At least nine undocumented immigrants died after being trapped inside a tractor-trailer at a Walmart parking lot in the southern Texas city of San Antonio, officials confirmed Sunday afternoon.
"We're looking at a human trafficking crime here," San Antonio police chief William McManus said. "Checking the video from the store, we found there were a number of vehicles that came in and picked up a lot of folks that were in that trailer that survived the trip."
The crime came to light when a man in the truck asked a Walmart employee for water. The employee brought water for the man and called the police.
Police were then called to the parking lot and found eight dead and 31 injured inside the trailer. A ninth victim died in the hospital and several people are still in critical condition at local hospitals.
San Antonio fire chief Charles Hood said the people were in the trailer without any type of liquid.

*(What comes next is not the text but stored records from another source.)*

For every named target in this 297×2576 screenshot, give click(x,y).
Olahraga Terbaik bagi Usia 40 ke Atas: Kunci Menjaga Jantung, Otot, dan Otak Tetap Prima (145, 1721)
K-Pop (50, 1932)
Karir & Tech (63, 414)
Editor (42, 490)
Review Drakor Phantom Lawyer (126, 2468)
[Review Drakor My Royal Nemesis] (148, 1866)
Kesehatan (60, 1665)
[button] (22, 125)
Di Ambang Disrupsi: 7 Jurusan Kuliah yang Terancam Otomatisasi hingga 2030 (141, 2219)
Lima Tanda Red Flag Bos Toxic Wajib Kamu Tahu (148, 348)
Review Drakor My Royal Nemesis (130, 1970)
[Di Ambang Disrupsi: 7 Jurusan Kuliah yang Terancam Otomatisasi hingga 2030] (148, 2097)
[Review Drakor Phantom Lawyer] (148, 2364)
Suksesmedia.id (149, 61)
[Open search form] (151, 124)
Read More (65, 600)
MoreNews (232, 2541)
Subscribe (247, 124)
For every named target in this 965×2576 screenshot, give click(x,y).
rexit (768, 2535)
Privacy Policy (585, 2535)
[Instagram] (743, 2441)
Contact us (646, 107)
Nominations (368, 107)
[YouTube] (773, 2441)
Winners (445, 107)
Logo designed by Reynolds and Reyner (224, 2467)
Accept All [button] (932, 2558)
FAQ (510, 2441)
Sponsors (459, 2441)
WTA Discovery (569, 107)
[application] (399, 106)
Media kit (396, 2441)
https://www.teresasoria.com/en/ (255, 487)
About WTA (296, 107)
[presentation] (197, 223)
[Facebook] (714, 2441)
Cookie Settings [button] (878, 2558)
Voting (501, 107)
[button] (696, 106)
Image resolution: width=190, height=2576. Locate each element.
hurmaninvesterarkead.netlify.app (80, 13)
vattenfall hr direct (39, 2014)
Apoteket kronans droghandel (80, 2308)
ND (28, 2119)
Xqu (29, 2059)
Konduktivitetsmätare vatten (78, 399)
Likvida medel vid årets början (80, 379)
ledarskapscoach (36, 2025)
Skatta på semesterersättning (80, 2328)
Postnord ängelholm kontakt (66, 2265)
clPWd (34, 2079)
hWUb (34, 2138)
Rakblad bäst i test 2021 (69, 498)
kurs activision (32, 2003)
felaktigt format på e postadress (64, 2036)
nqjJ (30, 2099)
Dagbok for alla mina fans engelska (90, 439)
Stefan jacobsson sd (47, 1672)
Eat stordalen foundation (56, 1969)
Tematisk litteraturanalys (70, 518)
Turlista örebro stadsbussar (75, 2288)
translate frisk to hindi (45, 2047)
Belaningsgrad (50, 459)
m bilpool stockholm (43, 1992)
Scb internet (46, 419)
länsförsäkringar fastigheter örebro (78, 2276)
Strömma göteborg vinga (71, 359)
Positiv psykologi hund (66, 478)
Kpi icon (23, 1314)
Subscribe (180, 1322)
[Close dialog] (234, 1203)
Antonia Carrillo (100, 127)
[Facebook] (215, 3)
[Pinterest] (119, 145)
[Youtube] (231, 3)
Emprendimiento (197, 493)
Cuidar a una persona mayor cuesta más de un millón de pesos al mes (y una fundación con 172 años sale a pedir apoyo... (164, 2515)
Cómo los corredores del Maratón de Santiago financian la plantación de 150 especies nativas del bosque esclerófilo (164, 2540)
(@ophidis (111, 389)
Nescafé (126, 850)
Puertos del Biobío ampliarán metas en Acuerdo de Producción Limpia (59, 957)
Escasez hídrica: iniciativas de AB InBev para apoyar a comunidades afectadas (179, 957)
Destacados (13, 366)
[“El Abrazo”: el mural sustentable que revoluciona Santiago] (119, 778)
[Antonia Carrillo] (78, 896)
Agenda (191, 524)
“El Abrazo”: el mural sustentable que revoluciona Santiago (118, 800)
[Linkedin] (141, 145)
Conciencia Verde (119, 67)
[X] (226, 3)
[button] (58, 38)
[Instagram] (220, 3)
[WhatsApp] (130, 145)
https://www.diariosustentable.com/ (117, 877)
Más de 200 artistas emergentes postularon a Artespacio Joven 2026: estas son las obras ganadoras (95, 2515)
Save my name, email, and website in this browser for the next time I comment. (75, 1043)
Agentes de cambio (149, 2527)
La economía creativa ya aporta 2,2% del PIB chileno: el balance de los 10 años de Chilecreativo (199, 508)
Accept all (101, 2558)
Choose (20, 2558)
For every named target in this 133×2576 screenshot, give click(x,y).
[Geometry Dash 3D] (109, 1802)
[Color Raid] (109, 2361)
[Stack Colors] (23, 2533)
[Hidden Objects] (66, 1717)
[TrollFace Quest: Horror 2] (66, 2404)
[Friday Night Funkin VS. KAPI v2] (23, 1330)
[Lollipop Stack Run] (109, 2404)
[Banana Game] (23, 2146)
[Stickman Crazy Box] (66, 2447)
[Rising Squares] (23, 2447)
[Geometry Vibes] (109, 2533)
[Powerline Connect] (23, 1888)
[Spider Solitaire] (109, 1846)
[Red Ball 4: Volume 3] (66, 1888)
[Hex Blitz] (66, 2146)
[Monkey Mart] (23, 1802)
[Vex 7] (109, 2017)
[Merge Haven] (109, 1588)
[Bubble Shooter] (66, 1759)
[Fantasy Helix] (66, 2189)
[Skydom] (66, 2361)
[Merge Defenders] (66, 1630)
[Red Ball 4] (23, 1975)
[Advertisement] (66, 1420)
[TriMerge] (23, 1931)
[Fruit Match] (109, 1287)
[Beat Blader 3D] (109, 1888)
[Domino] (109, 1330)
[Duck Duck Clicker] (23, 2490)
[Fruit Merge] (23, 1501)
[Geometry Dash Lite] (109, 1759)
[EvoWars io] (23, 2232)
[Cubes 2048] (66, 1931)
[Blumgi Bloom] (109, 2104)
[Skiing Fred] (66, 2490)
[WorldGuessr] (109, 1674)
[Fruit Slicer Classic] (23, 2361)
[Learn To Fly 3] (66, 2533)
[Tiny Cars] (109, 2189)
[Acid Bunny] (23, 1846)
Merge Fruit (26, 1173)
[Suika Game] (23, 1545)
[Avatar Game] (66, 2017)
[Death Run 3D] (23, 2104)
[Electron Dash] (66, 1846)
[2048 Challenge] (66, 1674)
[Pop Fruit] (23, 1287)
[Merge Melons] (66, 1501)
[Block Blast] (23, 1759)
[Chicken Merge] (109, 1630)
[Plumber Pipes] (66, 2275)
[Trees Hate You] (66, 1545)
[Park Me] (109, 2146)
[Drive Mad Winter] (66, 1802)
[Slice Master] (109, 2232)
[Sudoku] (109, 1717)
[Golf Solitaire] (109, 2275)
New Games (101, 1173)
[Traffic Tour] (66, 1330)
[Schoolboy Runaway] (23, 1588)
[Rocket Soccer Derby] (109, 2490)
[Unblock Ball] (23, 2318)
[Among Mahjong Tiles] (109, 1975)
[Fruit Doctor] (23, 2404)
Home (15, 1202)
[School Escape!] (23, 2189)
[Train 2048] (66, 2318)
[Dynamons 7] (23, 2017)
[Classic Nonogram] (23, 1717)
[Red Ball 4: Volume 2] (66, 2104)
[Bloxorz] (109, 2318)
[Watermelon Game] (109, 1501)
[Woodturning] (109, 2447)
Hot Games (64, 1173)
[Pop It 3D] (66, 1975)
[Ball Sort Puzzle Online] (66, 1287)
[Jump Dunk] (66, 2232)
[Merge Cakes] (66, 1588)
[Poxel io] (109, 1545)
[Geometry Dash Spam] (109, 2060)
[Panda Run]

In the midsummer heat of Texas, where a temperature of 38 degrees centigrade scorched San Antonio on Saturday, the trailer did not have a working air conditioning system, said Hood.
"Unfortunately, some of them were severely overheated, and that was a refrigerated truck with no refrigeration," he said.
Police did not know the victims' country of origin, destination, or ages of the deceased or injured.
These kinds of horrific tragedies are occurring with shocking frequency in San Antonio, which has become a center of human smuggling and trafficking.
"Fortunately there are people who survived, but this happens all the time," McManus said.
San Antonio is a U.S. city close to the border area with Mexico. Border patrol agents have reported an increase in smuggling attempts in tractor-trailers in recent weeks, starting with 44 people from Mexico and Guatemala who were discovered after police stopped an 18-wheeler on June 19 near one of the city's international bridges.
On July 7, agents found 72 people from Mexico, Ecuador, Guatemala and El Salvador inside a locked trailer in the same part of town. The next day, they found 33 people from Mexico and Guatemala inside a trailer that had stopped at a Border Patrol checkpoint. In another incident last week, border patrol agents found 16 people inside a locked trailer.